Developing Fast DSP Libraries for Advanced Processors.
David Murray, N.A. Software Ltd (davem@nasoftware.co.uk)
Mike Delves, N.A. Software Ltd (delves@nasoftware.co.uk)

Introduction
The high performance embedded DSP processor market has moved steadily over the past decade from one dominated by specialised fixed point processors towards those with recognisable similarities to the general-purpose processor market: DSP processors have provided floating point, substantial caches, and capable C/C++ compilers, as well as SIMD (Single Instruction Multiple Data) features providing fast vector operations. The inclusion of SIMD features to general purpose processors has led to them replacing specialised DSPs in many high performance embedded applications (such as Radar, SAR, SIGINT and image processing).

More recently, multicore processors have become common and will likely dominate in the next five years. The easiest way for existing DSP code to make use of the increased power available, is via standard DSP libraries; but it remains a major task to multithread these.

We describe here a tool which automates the threading of a wide class of DSP routines, and give examples of its effectiveness.

Liberator
Liberator is our system for automatically generating numerical libraries. It produces highly efficient libraries for a range of processors together with a variety of API's (Application Programmers Interface); it also generates test and timing programs, together with standard documentation. Liberator thus allows DSP libraries to be produced and updated cost effectively without loss of efficiency: indeed, -produced libraries typically match or out-perform hand coded libraries.

How It Works
Liberator targets processors with a SIMD capability such as the PowerPC G4 with Altivec, or Intel with SSE2/SSE4. It uses a four-level hierarchy of metadata providing information on how to generate the code for a function:

Level-0: API function.
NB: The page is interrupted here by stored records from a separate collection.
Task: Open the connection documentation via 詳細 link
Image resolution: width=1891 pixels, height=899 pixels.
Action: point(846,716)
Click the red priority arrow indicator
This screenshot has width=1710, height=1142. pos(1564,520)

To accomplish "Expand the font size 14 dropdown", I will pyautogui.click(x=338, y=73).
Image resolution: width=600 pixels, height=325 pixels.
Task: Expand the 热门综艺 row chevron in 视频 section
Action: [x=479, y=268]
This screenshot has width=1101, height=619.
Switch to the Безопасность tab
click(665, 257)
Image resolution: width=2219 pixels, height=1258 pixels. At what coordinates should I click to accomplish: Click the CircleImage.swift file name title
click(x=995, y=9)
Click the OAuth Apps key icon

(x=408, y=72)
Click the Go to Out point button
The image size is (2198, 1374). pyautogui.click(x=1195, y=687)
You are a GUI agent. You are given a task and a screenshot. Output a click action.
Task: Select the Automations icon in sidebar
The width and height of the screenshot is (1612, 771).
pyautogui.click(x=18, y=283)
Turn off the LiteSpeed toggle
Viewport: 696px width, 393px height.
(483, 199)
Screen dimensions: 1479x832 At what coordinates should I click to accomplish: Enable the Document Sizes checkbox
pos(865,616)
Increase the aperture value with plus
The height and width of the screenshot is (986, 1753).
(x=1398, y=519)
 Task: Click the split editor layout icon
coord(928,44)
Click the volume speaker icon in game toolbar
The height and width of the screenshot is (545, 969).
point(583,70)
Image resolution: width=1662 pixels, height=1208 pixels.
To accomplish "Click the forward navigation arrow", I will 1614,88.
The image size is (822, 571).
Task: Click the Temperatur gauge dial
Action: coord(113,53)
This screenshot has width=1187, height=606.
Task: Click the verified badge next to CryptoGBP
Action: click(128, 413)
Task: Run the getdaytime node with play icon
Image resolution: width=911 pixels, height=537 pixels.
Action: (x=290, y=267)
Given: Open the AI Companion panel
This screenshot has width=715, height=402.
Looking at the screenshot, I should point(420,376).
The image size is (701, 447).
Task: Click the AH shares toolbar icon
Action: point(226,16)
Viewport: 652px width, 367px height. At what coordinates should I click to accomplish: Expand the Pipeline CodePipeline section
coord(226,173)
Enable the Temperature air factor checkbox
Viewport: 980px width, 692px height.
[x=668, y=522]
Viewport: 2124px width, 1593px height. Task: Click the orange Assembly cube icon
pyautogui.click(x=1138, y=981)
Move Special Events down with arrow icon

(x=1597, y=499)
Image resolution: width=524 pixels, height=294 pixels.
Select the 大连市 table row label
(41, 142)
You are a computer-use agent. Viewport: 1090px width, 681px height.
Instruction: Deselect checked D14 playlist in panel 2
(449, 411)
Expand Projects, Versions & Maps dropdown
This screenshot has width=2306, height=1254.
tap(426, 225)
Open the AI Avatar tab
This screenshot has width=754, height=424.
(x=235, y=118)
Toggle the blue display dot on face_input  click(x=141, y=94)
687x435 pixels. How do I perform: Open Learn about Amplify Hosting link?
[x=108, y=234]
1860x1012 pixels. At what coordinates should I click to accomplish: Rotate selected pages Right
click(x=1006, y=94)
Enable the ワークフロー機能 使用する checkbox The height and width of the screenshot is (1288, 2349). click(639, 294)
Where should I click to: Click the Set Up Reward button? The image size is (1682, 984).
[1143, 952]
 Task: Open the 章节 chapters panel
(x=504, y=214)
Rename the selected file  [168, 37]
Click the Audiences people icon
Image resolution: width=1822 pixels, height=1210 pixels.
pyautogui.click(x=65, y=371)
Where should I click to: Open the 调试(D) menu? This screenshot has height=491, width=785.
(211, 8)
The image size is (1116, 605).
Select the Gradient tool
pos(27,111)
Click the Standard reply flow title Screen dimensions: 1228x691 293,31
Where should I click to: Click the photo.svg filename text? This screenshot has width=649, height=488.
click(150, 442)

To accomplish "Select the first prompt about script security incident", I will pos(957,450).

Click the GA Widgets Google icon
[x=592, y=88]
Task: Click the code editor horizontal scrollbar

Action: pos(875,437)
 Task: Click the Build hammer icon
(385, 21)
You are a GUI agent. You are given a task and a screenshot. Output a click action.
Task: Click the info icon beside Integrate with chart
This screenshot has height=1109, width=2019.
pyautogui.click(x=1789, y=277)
This level describes how routines will be called. In development versions of the libraries, error checking on arguments is done here.

Level-1: provides a simple C-based description of what each routine does.

Level-2: contains the bulk of the operations carried out by Liberator. It generates code which packages the data into single vectors and performs a range of optimisations. It:

- blocks the data;
- unrolls block loops;
- prefetches blocks when this is helpful;
- Implements appropriate cache management strategies (these are target dependent);
- Implements strategies which depend upon the data. For example, aligned and unaligned data are treated separately, as are vectors with stride 1 (contiguous data) or 2 (typically interleaved complex data);
- Handles "edge effects": vector or matrix sizes which are not a multiple of the SIMD length.

Level-3: implements basic vector operations on SIMD-sized vectors. This is the level at which hand coded or manufacturer-provided code building blocks are accessed, including assembler code blocks for FFT and other routines.

Adding Multithreading
Multithreading fits naturally into the Liberator framework at Level 2. To include it we need to:

- Design multithreading strategies for classes of algorithms
- Teach Liberator about these
- Tune Liberator's knowledge base for a specific target system so that the library routines utilise the optimum number of threads for a specific call.

The tuning phase is itself automated, alongside the corresponding tuning for loop unrolling depth etc; Liberator will emit a library tuned for a specific board, if requested.

Currently vector, matrix and FFT routines (1D and 2D) utilise separate threading strategies.

How Well does it Work?
Figure 1 shows Mflop rates obtained for a multiple 1D complex FFT routine, running on an Intel dual-core SL9400 system at 1.66GHz. Results are given for comparison on a 1GHz 8641D, and a 2.16GHz Intel T7400 board. The threading is obviously very effective. Similar results are obtained in other routines, and we now have a production threaded VSIPL library (other APIs are also supported by Liberator) for multicore Intel SSE processors.

Further results on systems utilising up to 24 cores will be shown in the full paper.
Figure 1 Complex to complex multiple 1D in-place FFTs: MFLOPS = \( 5 \times N \times \log_2(N) / \) (time for one row FFT in microseconds)

*Data: M rows of length N; FFT the rows.*

**Other Conversion Tools**

The performance figures in Figure 1 also illustrate why there is high interest in moving from the PowerPC to the Intel range of processors for compute-intensive DSP applications. However, in moving to a new processor it's not only the hardware and the libraries that need porting: applications that make use of low level processor features have to be ported too. We have two (Intel funded) porting tools under development:

1. **altivec2sse.h**: for PPC/Altivec programmers who address the altivec via the include file `altivec.h`, `altivec2dxe.h` targets Intel SSE instructions rather than altivec instructions.

2. **PPC/Altivec assembler compiler**: will provide more general assembler conversion facilities.

Item 1 is available no (it's free). Item 2 is at a relatively early development stage.

*The full paper will give a brief progress report on Item 2.*

**Acknowledgements**

The performance figures given here were provided courtesy of GE Fanuc; we are grateful to David Tetley for running these benchmarks.